Tantos de nós, humanos, invejando a aparente liberdade desses seres alados e, desde sempre, procuramos maneiras de imitá-los. Vi o encantamento e brilho nos olhos de meu neto ao encontrar, junto às minhas esculturas, umas asas verdes de foam que criei para um personagem das minhas obras. Saiu imediatamente em busca de uma fita crepe e pediu para que as amarrássemos em suas costas e, mais que depressa, procurou o degrau mais alto da escada, que lhe pareceu possível, para saltar e alçar voo. Passou, aquela amanhã, correndo com suas novas asas pela casa!
Já Ícaro, um de seus personagens favoritos na mitologia grega, ignorou as limitações técnicas e sucumbiu ao delírio de alcançar o sol. Saint-Exupéry, que poderíamos dizer ser um Ícaro moderno, voou, sempre, ignorando os avisos advindos de algumas quedas e acabou voando até desaparecer nos céus. Não poderia deixar de citar Santos-Dumond, o nosso “Pai da aviação” que, para meu susto e injúria, vi destronado na aula de história na High School, quando o professor afirmou, sem sobra de dúvidas, serem os Irmãos Wright os inventores do primeiro aeroplano capaz de voar com sucesso.
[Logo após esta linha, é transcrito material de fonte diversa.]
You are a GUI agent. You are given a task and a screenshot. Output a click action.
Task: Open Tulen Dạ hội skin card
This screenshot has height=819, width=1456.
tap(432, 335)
Na história dos homens, os pássaros têm sido usados como símbolos de altivez, força e poder, sendo a águia a ave mais escolhida para tal, justamente por forças militares – nada relacionadas à liberdade, mas ao contrário – em sinal de poder e dominação como, por exemplo, no Império Romano, nos Estados Unidos (onde é a ave símbolo) e na Alemanha, em diversos momentos históricos.
Nas artes, seja na poesia, no cinema ou nas artes plásticas, elas, as aves, tem um lugar muito especial, por tudo que significam para nós e pelo que nos inspiram. A Magnífica Vitória de Samotrácia, a deusa grega Niké, foi encontrada em 1863, em pedaços, nas ruinas do santuário dos grandes deuses na ilha de Samotrácia, esculpida no século II a.c., em mármore branco de Paros, com 245 centímetros de altura. A deusa alada pode ser vista, em toda a sua majestade, no topo de uma das escadarias do Museu do Louvre, em Paris.
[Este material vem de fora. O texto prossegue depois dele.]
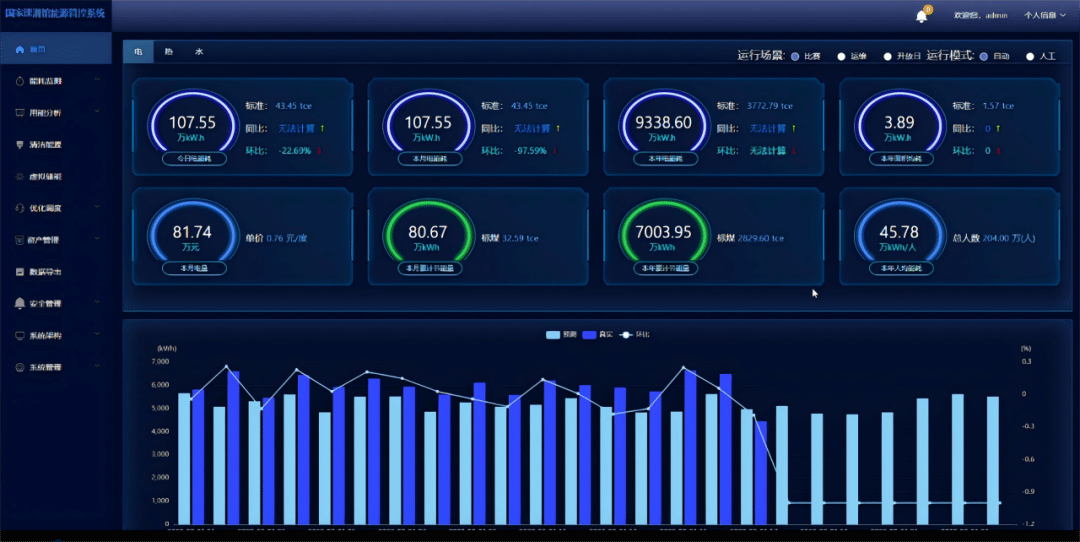The width and height of the screenshot is (1080, 542).
Task: Click the 安全管理 bell icon
Action: pos(20,303)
No Brasil, a escultura de Ícaro está na Academia da Força Aérea (AFA) brasileira, desde a sua criação, em 1941. Uma escultura semelhante ao “Ícaro Alado” – monumento erguido pelo governo francês em Saint-Cloud, Paris, em 1913, em homenagem ao pioneiro da navegação aérea Alberto Santos-Dumont – é refundida depois da Segunda Guerra, após ter sido derretida para fins militares, e reinstalada no mesmo local, em 1952. Na placa central do monumento da AFA está escrito: “Aos que deram a vida por um ideal. Monumento in Memoriam aos Cadetes que faleceram na Academia da Força Aérea”.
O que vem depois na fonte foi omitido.